O sucesso televisivo francês (2004 – 2009) traduziu-se num spin-off cinematográfico que não envergonha de ostentar a grande produção por detrás. Em “Kaamelott: – Premier volet” a questão não é o de ter ou não ter piada – o humor arturiano que não foge à comparação das demandas sacrílegas dos Monty Python pelo Santo Graal (o meu pensamento nunca abandonou esse filme) – e sim a exigência e os esforços (como forças) em o trazer esse relato para o grande ecrã. 

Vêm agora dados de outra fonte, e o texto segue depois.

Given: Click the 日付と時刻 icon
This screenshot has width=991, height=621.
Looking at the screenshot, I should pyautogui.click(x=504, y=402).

Imagino, e até aposto, que os adeptos da original série cómica não se sentirão defraudados ao ver este seu acidentado Rei Artur (Alexandre Astier, para além de protagonista, é o realizador e argumentista) contras as forças ditatoriais instaladas por Lancelot Du Lac (Thomas Cousseau) desta forma e em forma de metragem, com uma capacidade de ternura e de preservação com o intelecto, emocionalidade e cariz histórico-mitológico destas personagens. Isto, obviamente em comparação ao fenómeno português de Curral de Moinas: os Banqueiros do Povo (Miguel Cadilhe, 2022), assim como também de outras conversões televisivas para grande ecrã [“Morangos com Açúcar“, “Uma Aventura”, “Um Filme da Treta”] que não passaram disso mesmo, conversões, sem o requisitado “trocado por miúdos” em termos cinematográficos. É de conferir que em apenas um minuto de “Kaamelott” existe mais cinema do que uma hora e meia do filme do “Telerural”, e não estamos sequer a falar de um cinema expressivo, transgressivo ou extremamente virtuoso, e sim cinema popular. Poderemos discutir os meios de produção aqui acarretados numa realidade francesa em contraste com uma realidade portuguesa (mesmo conhecendo o atribulado “parto” deste filme devido a direitos, financiamento e Covid), e é uma discussão válida, porém, não deixa de ser facto que se transpareça uma má vontade em fazer cinema popular nacional sem ser a “cuspidela” televisão na tela. 

Quanto a este “Kaamelott”, o embarque de uma prevista trilogia, é uma comédia arturiana impermeavelmente francesa (presenteando tão francês, e até mesmo culturalmente fechado para o seu bem de importação) com o seu habitual gosto em transmitir a guerra entre classes. Ou seja, para “francês ver”, enquanto isso, o elenco de comédiens é de luxo (Guillaume Gallienne, Christian Clavier, Clovis Cornillac e até Sting faz a sua aparição de olhar atento para a sequela), principalmente para quem a tradição das comédias francesas populares é sentido em sala.